The district court found that “[t]he conclusion of plaintiffs’ expert historian that race was a concurrent motivating factor in the 1959 change is inescapable (footnote omitted).” We agree.
IV.
Conclusion
Having found that the at-large systems for electing school board members and city council members were born out of a desire to keep blacks from being elected, our inquiry is virtually complete.
The Supreme Court in
Bolden
found proof of purpose to be the major stumbling block, apparently agreeing that if the Mobile system had been established intentionally to keep blacks from being elected, then a constitutional case
would have been made. In other words, while there is nothing
per se
unconstitutional about the at-large system of electing local governmental bodies, e.
g., White
v.
Regester,
412 U.S. 755, 93 S.Ct. 2332, 37 L.Ed.2d 314 (1973);
Whitcomb v. Chavis,
403 U.S. 124, 91 S.Ct. 1858, 29 L.Ed.2d 363 (1971), if the purpose of adopting or operating that particular system is invidiously to minimize or cancel out the voting potential of racial minorities, and it has that effect, then it is unconstitutional.
In this case we agree with the district court that the at-large systems for city council and school board were purposely adopted to minimize the voting strength of the black community. Because it is undeniable that the systems have in fact had that effect,
we conclude that they are unconstitutional.
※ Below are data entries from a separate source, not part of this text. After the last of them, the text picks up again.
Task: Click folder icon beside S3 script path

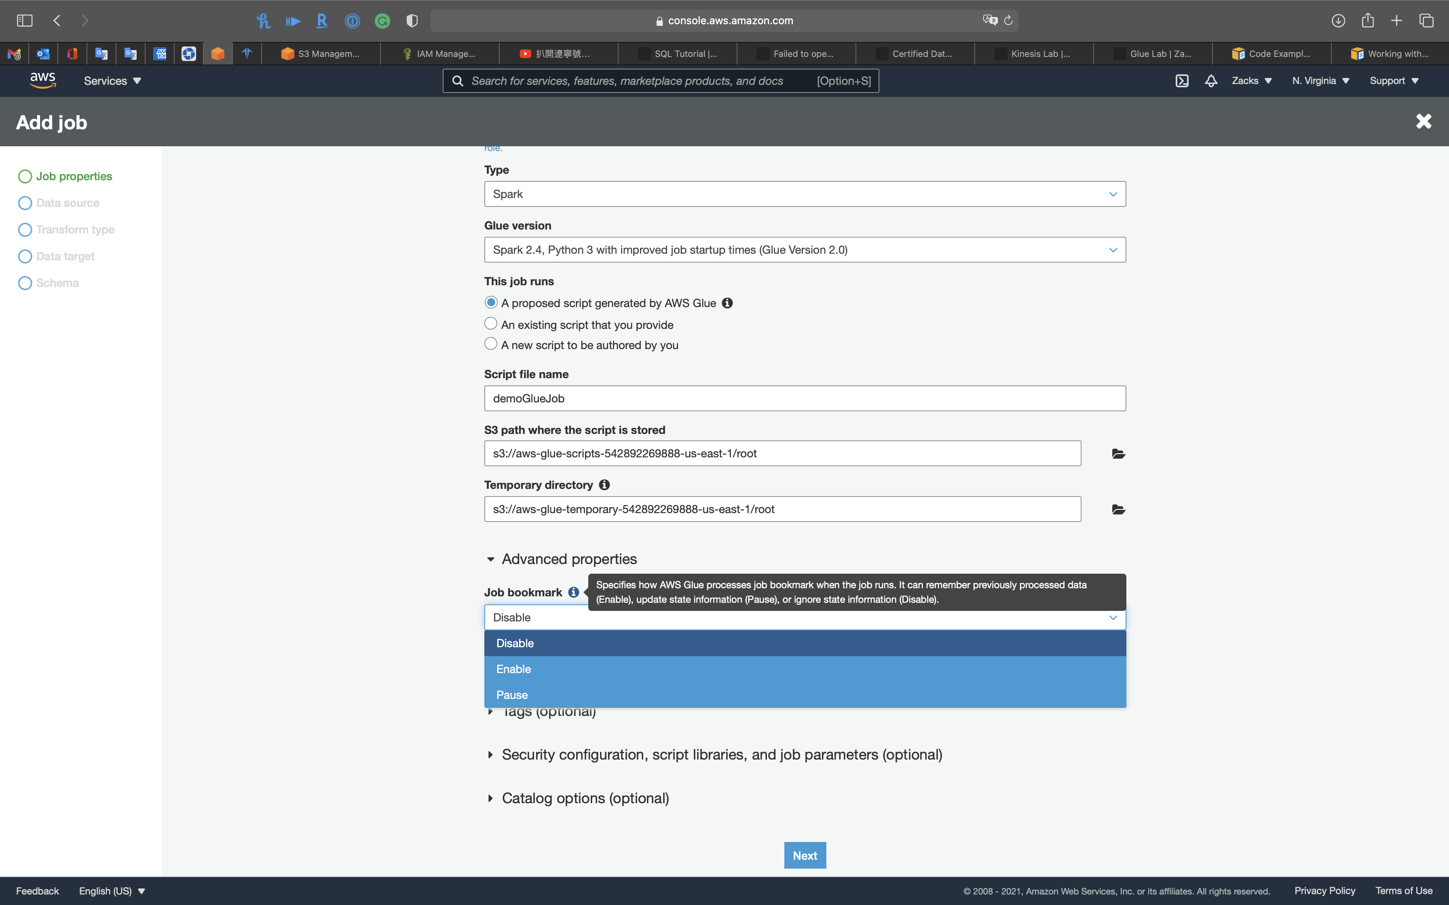Action: coord(1118,454)
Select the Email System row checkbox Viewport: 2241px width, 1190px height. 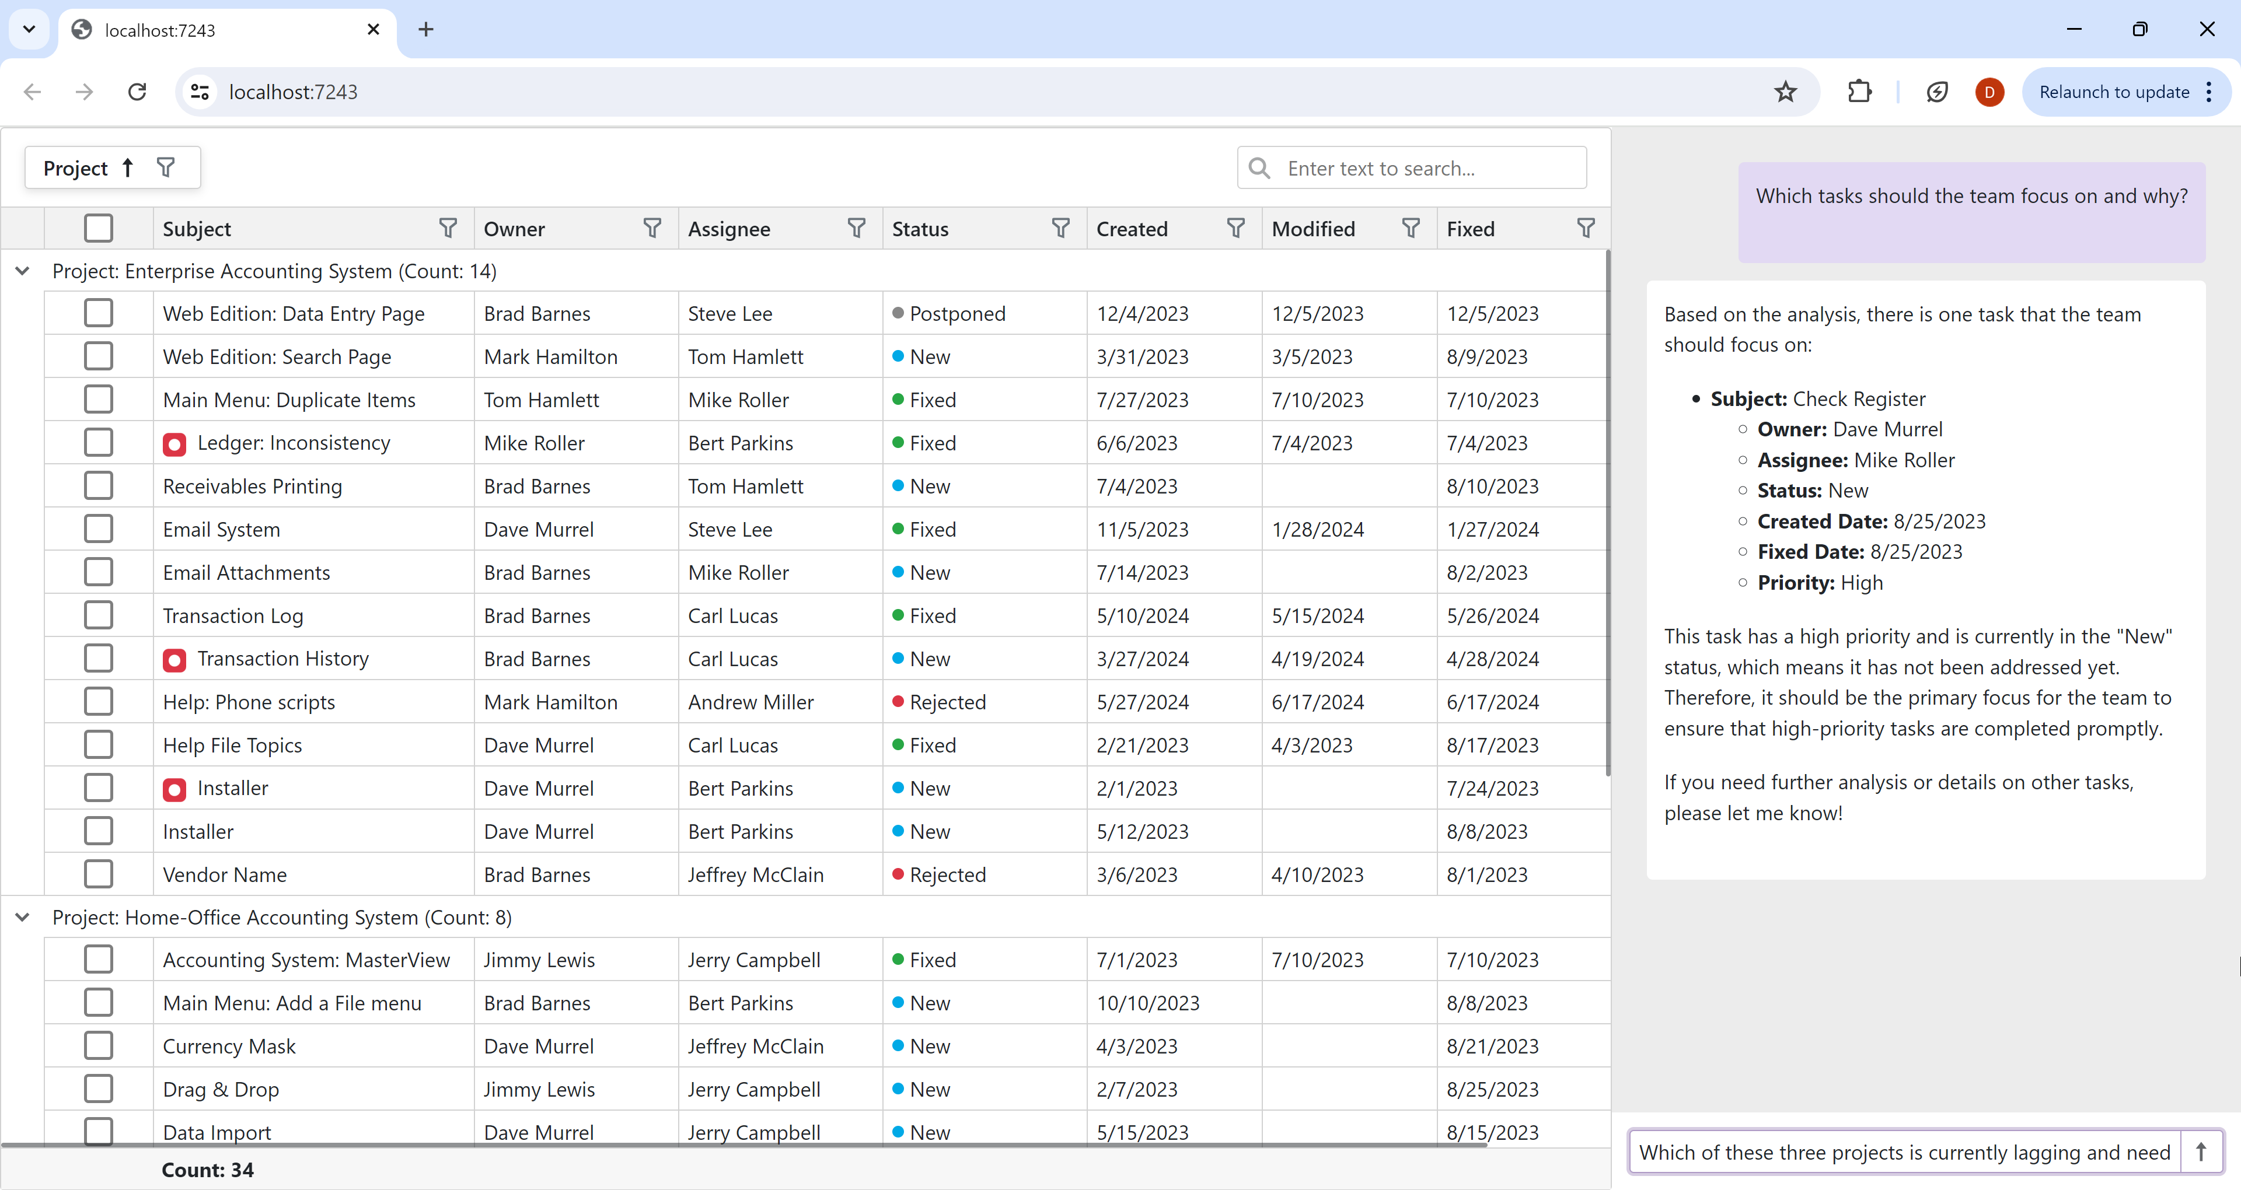[x=98, y=529]
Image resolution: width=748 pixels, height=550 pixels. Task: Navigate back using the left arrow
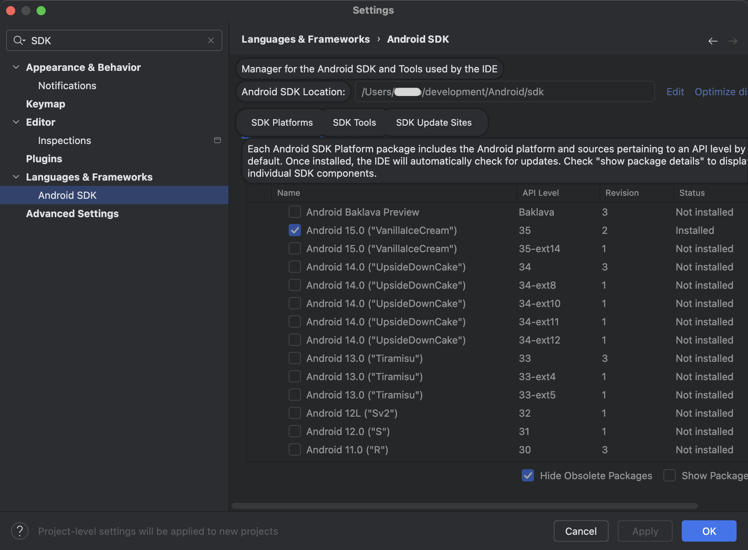[713, 41]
The defendants argue that such a conclusion is not warranted because: (1) white candidates actively seek black support; (2) the district court found them to be responsive to the needs of the black community; and (3) as to the city, there is no evidence that the system is being maintained for invidious reasons.
The first two arguments grow out of the district court’s analysis of the now-discredited
Zimmer
criteria. After
Bolden
it would seem that neither of those two factors, whether whites campaign for black support or whether the people in elective positions are responsive to minority needs, is relevant to the constitutional inquiry. Rather, the inquiry is more circumscribed— was the system purposefully designed or perpetuated to minimize the voting strength of a recognizable, distinct class which has been singled out for different treatment under the laws,
Castaneda v. Partita,
430 U.S. 482, 494, 97 S.Ct. 1272, 1280, 51 L.Ed.2d 498 (1977), and does it have
that effect? Whether current office holders are responsive to black needs and campaign for black support is simply irrelevant to that inquiry; a slave with a benevolent master is nonetheless a slave.
We can similarly dispose of the city council’s argument that because there is a finding that its at-large system is not being perpetuated to minimize black voting strength, it is immune from constitutional attack. Essentially, it argues that the passage of time can transform an unconstitutional system into a constitutional one. We disagree. If the system was unconstitutional in its inception and if it continues to have the effect it was designed to have, then the pure hearts of current council members are immaterial.
The judgment of the district court is AFFIRMED in part and REVERSED in part.